▶ YOUR INSTRUCTIONS:
Take the lines below from the first through the one that contains "Blog (46, 2440)" and copy them exactly.

▶ ENTRIES SHOWN:
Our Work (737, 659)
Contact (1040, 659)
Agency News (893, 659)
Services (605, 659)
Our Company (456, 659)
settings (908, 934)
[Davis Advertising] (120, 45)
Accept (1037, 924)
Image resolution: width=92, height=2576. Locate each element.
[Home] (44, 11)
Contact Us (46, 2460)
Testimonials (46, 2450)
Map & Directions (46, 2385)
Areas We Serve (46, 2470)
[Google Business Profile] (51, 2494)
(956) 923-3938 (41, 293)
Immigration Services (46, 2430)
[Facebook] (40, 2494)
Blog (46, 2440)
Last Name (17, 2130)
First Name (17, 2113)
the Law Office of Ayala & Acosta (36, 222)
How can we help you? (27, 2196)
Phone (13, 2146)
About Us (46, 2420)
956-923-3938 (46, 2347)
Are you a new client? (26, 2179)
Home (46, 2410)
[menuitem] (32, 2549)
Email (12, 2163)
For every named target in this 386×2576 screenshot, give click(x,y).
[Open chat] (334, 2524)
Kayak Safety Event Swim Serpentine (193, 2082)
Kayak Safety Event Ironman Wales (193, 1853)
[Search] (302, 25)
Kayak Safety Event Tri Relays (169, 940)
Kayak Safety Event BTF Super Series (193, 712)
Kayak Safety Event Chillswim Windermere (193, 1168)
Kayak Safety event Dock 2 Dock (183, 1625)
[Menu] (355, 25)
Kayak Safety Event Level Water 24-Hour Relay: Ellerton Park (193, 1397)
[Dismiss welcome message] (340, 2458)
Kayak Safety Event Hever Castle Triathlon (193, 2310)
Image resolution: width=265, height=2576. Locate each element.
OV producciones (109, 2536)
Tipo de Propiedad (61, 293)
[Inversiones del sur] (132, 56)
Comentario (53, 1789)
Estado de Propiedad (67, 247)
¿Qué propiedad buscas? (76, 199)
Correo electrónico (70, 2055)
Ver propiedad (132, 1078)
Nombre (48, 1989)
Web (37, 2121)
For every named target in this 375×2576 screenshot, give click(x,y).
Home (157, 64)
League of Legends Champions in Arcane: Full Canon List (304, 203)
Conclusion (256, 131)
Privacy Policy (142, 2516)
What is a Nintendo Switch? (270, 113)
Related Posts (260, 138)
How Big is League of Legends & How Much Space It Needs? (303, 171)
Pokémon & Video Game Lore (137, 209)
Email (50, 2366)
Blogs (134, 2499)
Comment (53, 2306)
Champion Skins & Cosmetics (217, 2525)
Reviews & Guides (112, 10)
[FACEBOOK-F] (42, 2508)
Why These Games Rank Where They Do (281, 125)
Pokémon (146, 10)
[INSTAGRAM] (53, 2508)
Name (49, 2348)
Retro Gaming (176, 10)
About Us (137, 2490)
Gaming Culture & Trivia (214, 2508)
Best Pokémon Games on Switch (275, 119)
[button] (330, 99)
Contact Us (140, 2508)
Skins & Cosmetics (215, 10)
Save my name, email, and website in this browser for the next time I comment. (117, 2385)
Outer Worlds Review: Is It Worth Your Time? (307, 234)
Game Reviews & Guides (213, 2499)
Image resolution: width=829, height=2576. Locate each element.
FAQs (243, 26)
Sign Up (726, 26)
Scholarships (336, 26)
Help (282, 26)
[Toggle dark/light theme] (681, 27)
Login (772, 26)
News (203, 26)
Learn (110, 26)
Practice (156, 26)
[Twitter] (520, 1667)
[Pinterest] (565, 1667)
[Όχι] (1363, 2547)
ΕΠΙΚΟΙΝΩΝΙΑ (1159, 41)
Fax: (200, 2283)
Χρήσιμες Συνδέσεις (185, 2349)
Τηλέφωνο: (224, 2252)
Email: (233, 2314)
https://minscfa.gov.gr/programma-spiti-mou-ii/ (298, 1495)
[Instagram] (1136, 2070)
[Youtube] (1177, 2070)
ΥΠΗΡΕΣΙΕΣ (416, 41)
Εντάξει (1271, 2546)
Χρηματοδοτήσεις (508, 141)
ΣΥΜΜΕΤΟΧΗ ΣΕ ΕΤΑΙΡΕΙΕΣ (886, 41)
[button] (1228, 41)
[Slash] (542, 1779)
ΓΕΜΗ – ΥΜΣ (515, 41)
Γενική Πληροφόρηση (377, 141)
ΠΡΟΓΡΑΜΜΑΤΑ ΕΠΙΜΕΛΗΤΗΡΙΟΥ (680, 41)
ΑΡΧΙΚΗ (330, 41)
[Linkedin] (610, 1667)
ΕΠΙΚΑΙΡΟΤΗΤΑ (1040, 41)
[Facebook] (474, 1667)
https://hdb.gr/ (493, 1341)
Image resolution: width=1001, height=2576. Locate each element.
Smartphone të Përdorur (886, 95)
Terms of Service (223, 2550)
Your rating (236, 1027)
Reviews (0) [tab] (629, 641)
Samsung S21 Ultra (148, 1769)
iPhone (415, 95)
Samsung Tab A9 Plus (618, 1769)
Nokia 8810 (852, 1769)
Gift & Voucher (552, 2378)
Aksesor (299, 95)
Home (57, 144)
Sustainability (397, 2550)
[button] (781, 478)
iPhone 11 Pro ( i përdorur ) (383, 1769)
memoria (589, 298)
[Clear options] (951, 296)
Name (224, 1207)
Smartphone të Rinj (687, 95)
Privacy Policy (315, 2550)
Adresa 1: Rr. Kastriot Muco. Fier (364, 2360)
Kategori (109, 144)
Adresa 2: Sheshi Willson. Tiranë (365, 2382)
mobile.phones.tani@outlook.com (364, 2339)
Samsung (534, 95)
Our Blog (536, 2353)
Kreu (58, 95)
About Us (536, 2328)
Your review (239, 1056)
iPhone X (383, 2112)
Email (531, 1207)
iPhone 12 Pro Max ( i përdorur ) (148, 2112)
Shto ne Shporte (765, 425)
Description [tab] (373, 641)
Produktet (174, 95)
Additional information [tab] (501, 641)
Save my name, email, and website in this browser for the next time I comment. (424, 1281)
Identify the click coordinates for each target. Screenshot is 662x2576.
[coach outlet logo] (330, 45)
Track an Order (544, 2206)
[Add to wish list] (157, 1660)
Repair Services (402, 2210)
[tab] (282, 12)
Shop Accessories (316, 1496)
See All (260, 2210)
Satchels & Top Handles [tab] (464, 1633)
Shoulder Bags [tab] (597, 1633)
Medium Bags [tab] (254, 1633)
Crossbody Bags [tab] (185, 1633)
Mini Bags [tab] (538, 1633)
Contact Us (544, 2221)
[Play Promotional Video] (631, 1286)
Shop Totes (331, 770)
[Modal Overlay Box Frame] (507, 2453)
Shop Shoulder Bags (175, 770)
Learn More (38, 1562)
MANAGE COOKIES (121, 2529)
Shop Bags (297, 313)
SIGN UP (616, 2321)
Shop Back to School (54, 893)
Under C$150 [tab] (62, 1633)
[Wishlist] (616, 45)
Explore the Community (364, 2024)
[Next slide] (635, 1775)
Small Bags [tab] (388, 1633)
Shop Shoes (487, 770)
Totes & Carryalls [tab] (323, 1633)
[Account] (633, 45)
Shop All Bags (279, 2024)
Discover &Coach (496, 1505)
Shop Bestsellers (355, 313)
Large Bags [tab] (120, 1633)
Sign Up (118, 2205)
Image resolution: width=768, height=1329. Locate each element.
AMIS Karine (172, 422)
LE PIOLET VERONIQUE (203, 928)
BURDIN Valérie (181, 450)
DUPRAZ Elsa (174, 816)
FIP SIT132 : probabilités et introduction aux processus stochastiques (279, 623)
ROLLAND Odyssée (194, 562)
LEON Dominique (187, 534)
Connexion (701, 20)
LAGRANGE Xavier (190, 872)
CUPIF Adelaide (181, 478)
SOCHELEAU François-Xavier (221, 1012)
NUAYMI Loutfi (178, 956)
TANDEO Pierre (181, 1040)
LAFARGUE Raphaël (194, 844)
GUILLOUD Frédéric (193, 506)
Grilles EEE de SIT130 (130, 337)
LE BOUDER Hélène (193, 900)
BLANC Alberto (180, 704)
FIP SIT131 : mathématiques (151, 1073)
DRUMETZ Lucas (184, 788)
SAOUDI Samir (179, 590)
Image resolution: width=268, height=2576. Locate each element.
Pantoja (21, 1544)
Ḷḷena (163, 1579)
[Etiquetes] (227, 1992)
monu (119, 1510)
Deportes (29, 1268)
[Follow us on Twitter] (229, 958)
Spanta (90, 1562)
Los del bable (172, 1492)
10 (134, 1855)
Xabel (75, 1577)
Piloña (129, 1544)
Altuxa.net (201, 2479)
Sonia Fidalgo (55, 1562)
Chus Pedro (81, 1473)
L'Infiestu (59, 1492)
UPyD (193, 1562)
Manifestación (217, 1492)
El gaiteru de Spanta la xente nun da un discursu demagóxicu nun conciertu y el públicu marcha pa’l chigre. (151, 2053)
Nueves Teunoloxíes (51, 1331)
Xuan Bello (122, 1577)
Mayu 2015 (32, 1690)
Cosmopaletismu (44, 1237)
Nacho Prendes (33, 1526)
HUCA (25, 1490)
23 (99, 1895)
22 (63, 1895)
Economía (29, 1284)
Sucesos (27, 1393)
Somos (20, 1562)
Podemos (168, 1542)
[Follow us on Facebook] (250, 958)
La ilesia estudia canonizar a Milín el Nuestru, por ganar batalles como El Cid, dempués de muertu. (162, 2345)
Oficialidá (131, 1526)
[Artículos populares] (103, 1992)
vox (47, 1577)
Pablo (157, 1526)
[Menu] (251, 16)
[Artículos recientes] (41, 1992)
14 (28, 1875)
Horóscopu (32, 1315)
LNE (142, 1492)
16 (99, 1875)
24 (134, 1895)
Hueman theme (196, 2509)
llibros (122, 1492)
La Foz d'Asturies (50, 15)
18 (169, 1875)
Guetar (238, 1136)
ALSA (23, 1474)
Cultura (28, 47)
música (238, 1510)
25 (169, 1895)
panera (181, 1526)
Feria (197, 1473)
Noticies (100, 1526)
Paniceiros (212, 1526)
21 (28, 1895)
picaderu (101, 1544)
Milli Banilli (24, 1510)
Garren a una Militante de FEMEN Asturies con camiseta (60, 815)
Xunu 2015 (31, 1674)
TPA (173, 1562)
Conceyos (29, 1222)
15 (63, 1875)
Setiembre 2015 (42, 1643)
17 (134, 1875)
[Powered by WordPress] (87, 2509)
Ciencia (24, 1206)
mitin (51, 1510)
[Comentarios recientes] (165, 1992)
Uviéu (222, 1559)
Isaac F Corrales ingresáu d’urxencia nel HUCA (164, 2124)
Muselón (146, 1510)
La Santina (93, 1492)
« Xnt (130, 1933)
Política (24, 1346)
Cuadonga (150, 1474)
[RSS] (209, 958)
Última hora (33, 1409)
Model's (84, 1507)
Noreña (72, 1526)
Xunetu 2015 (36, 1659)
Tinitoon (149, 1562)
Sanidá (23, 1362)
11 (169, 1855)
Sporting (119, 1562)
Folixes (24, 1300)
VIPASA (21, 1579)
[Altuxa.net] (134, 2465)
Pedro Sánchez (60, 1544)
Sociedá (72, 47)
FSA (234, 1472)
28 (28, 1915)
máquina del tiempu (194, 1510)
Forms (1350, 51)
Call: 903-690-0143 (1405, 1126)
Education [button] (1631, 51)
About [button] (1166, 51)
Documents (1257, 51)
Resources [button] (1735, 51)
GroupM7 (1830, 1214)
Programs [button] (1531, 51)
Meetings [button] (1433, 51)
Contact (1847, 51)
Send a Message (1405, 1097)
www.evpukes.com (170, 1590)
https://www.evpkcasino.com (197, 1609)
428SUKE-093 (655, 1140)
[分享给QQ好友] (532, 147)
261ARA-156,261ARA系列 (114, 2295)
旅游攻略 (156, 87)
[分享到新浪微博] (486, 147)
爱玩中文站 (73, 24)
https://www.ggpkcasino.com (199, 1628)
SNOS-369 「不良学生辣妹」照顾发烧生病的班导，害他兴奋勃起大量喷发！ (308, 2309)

▶ TASK SOLUTION:
Our Work (737, 659)
Contact (1040, 659)
Agency News (893, 659)
Services (605, 659)
Our Company (456, 659)
settings (908, 934)
[Davis Advertising] (120, 45)
Accept (1037, 924)
Image resolution: width=92, height=2576. Locate each element.
[Home] (44, 11)
Contact Us (46, 2460)
Testimonials (46, 2450)
Map & Directions (46, 2385)
Areas We Serve (46, 2470)
[Google Business Profile] (51, 2494)
(956) 923-3938 (41, 293)
Immigration Services (46, 2430)
[Facebook] (40, 2494)
Blog (46, 2440)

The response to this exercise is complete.